Alterations in the indexes of apoptosis and necrosis induced by galactosamine in the liver of Wistar rats treated with fructose-1,6-bisphosphate.

Galactosamine (GalN) is a hepatotoxic agent, which under determined situations provokes metabolic and energetic depletion as well as alterations in permeability, leading to cellular death. At the same time, it is known that fructose-1,6-bisphosphate (FBP) helps maintain cell energy levels and protects the cell against this lesive agent. We submitted two groups of male Wistar rats to the harmful intraperitoneal doses of GalN (400 mg/kg), one of which simultaneously received FBP (2 g/kg).
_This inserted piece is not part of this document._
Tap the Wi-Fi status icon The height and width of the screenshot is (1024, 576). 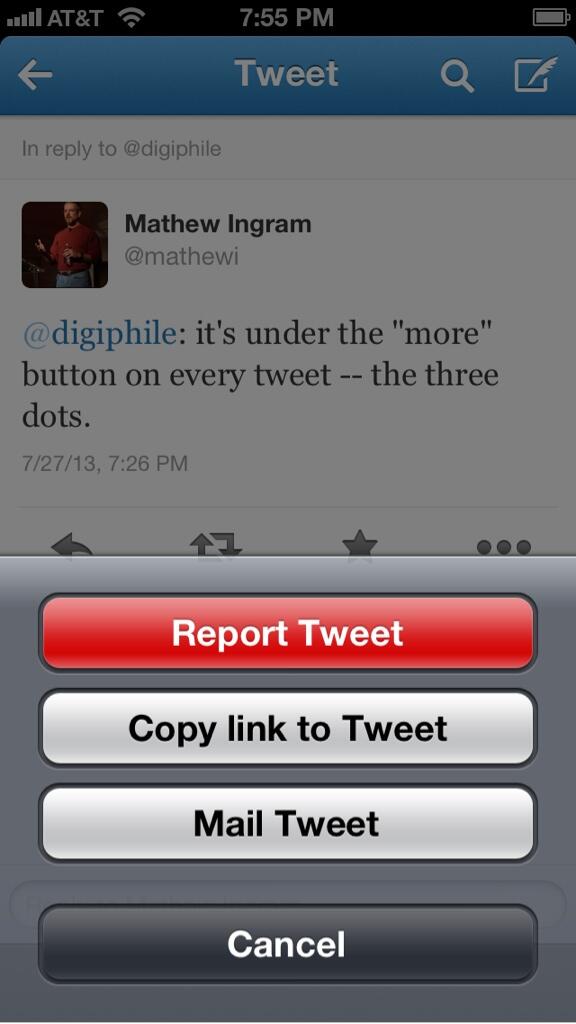tap(131, 17)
Techniques were used in the analysis of the cellular components, adenosine triphosphate (ATP) and hepatic calcium and a close relationship between the types of cellular death unchained by these agents was established. The liver of the rats treated with GalN showed energy depletion and concomitant increase calcium in the hepatic tissue, which provoked higher levels of necrosis leading to reduce cellular viability. On the other hand, the group which had received GalN+FBP maintained calcium levels close to the control values and the energy rate did not decrease as much as in the GalN only group, but recovered the control values, within a period of 48 h. At the same time, the degree of apoptosis was greater than in the GalN group. This fact suggests that the FBP maintains cellular levels of ATP, thus protecting the cell from the toxic action of GalN, reducing the percentage of dead cells and causing an alteration in the pattern of the cell death, whereby there is an increase in the rate of apoptosis and a decrease in that of necrosis.